* **Excerpt provided**

Preferably, the swing axle is rotatably connected to the vehicle body through a connecting shaft and a connecting base on a symmetrical axis.
Preferably, the power output shaft of the steering motor is drivingly connected to a reducer, the steering gear engaged with the rotary rack wheel is mounted on an output shaft of the reducer, and a motor encoder electrically connected to the motor controller is built in the steering motor.
Preferably, the rotary rack wheel and the steering gear are configured in gear structures engaged with each other.
Preferably, the rotary rack wheel and the steering gear are configured in sprocket structures and drivingly connected by a chain.
Preferably, the feedback assemblies include encoders arranged at the two ends of the swing axle and electrically connected to the main controller, where an input shaft of the encoder is provided with a feedback gear engaged with the rotary rack wheel.
Preferably, the feedback assemblies include potentiometers arranged at the two ends of the swing axle and electrically connected to the main controller, where an input shaft of the potentiometer is provided with a feedback gear engaged with the rotary rack wheel.
The present invention further provides a four-fulcrum counterbalance forklift, including the aforementioned independent electronic steering axle.
Compared with the prior art, the advantages of the present invention are as follows:
In the present invention, the independent electronic steering axle instead of a traditional hydraulic steering axle is arranged and applied on the four-fulcrum counterbalance forklift, which realizes a steering function of the forklift, provides an accurate steering control progress, greatly improves a steering response speed, and reduces an energy consumption of the forklift and noise. Moreover, the two steering wheels can turn 360° without mechanism interference, which makes the forklift have a minimum turning radius mode, greatly reduces a turning radius of the forklift, and improves a flexibility of the forklift. In addition, the electronic control system provides a better control environment for controlling the four-fulcrum counterbalance forklift AGV, which greatly improves an upper limit of the driving speed and control accuracy of the four-fulcrum counterbalance forklift AGV.
In the figures: 1. swing axle, 2. connecting shaft, 3. connecting base, 4. wheel frame, 5. rotary support member, 6. rotary rack wheel, 7. steering wheel, 8. steering motor, 9. steering gear, 10. reducer, 11. motor controller, 12. main controller, 13. encoder, and 14. feedback gear.
DETAILED DESCRIPTION OF THE EMBODIMENTSThe technical solution in the embodiments of the present invention will be described clearly and completely below in conjunction with the drawings in the embodiments of the present invention. It is obvious that the described embodiments are only part of the embodiments of the present invention, not all embodiments. Based on the embodiments of the present invention, all other embodiments obtained by those skilled in the art without creative work shall fall within the scope of protection of the present invention.
Referring to
An independent electronic steering axle includes the swing axle 1, wheel frames 4, steering motors 8, and feedback assemblies.

* **Exercise 1**
In the steering axle excerpt, how far can the two steering wheels turn without mechanism interference?
* **Exercise 2**
Write the next part of the steering axle description, picking up after its last sentence.

* **Data block**
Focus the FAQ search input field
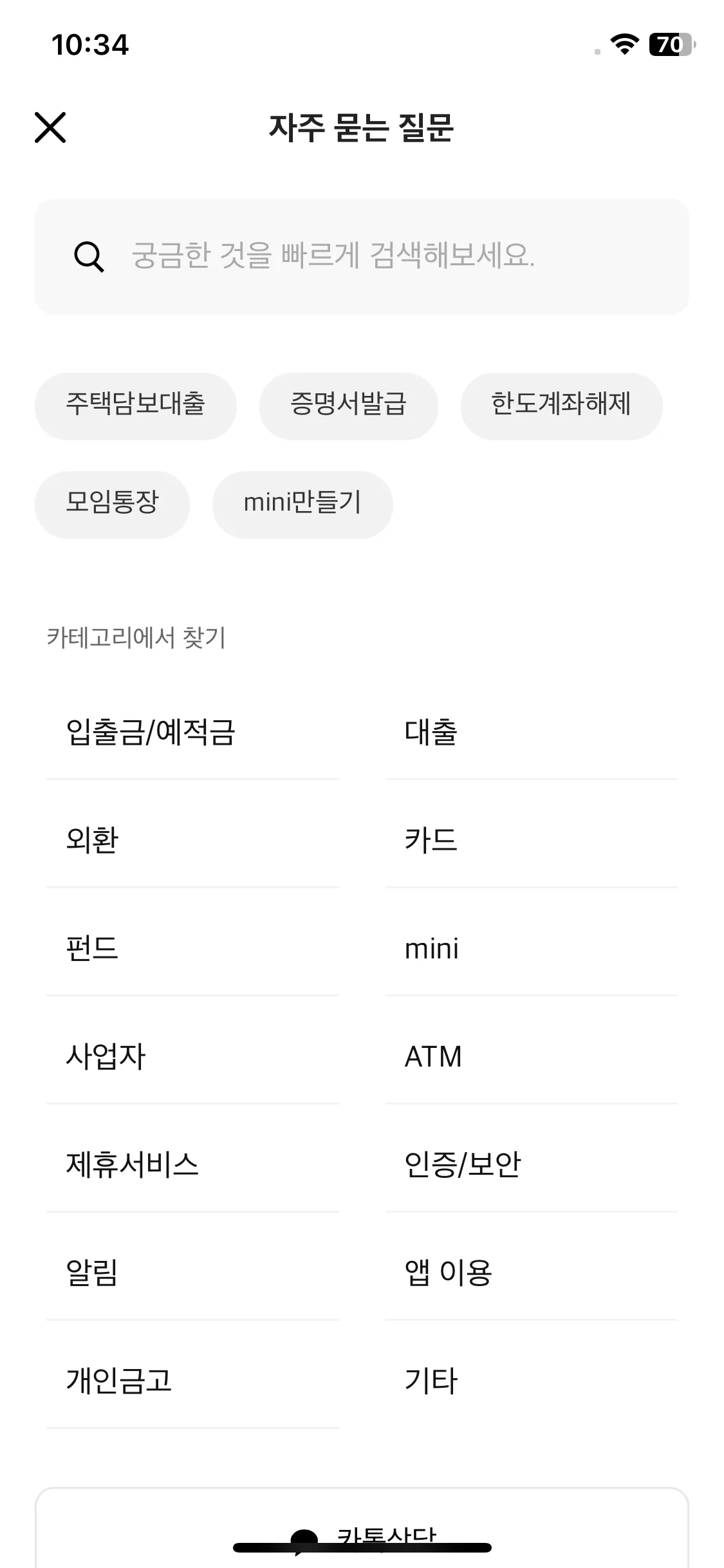Screen dimensions: 724x1568 (362, 256)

* **Response 1**
360°.

* **Response 2**
The swing axle 1 is rotatably connected to the rear part of a vehicle body through the connecting shaft 2 and the connecting base 3 on a symmetrical axis, and two ends of the swing axle 1 can swing up and down by taking the connecting shaft 2 as the circular center, thereby ensuring that a four-fulcrum counterbalance forklift can still effectively contact the ground when driving on an uneven road to provide effective support and adhesion.
Two wheel frames 4 are respectively arranged at the two ends of the swing axle 1. The upper part of the wheel frame 4 is rotatably connected to an end of the swing axle 1 through the rotary support member 5, and the lower part of the wheel frame 4 is mounted with the steering wheel 7. The rotary rack wheel 6 is mounted on the wheel frame 4. Under the action of a control device and a power device, the steering wheels 7 on both sides can rotate independently around a rotary point by 360°, so that the vehicle has good flexibility and controllability.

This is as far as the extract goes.